O dia 7 de abril de 2018 entrará para a história brasileira como o dia em que o ex-presidente Luiz Inácio Lula da Silva declarou diante de uma multidão: “Eu não sou um mais ser humano, sou uma ideia”. Para, poucas horas depois, descobrir ser tão humano e estar tão sujeito às leis quanto qualquer um de nós – e ser levado sob custódia da Polícia Federal (PF) para a cadeia em Curitiba.
Acabou o teatro. Lula está preso. Por quanto tempo? Difícil dizer. Por ao menos dois anos, se tiver direito à progressão de pena e não obtiver nenhum habeas corpus por motivo de saúde ou coisa parecida. Por apenas quatro dias, se o Supremo Tribunal Federal (STF) decidir na próxima quarta-feira as duas ações que podem rever a recomendação da Corte sobre as prisões em segunda instância.
A semana foi longa.
Com direito a sessão de onze horas no STF, mandado de prisão surpresa do juiz Sérgio Moro, habeas corpus negado no Superior Tribunal de Justiça (STJ), nova reclamação negada no STF, manifestação na porta do Sindicato dos Metalúrgicos de São Bernardo, “showmíssio” – a mistura de missa, show e comício – de despedida, o discurso patético de um criminoso por quase uma hora, agressões da “militância” a pelo menos seis jornalistas e um furdunço até o condenado se entregar à Polícia (PF).
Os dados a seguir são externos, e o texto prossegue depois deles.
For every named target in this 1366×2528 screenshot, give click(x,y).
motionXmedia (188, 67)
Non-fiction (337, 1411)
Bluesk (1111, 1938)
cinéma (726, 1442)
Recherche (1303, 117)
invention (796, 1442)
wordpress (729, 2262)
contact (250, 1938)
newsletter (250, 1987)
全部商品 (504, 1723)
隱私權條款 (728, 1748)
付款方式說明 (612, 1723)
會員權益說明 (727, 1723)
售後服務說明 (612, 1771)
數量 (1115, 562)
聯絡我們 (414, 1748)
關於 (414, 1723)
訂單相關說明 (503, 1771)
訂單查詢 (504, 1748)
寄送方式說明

Mas a batalha não terminou.
O ministro Marco Aurélio Mello pretende levar ao plenário do STF – “em mesa”, como o jargão do tribunal define os julgamentos fora da pauta – as Ações Declaratórias de Constitucionalidade (ADCs) 43 e 44, que pedem do tribunal uma decisão definitiva a respeito do momento em que os condenados começam a cumprir a pena.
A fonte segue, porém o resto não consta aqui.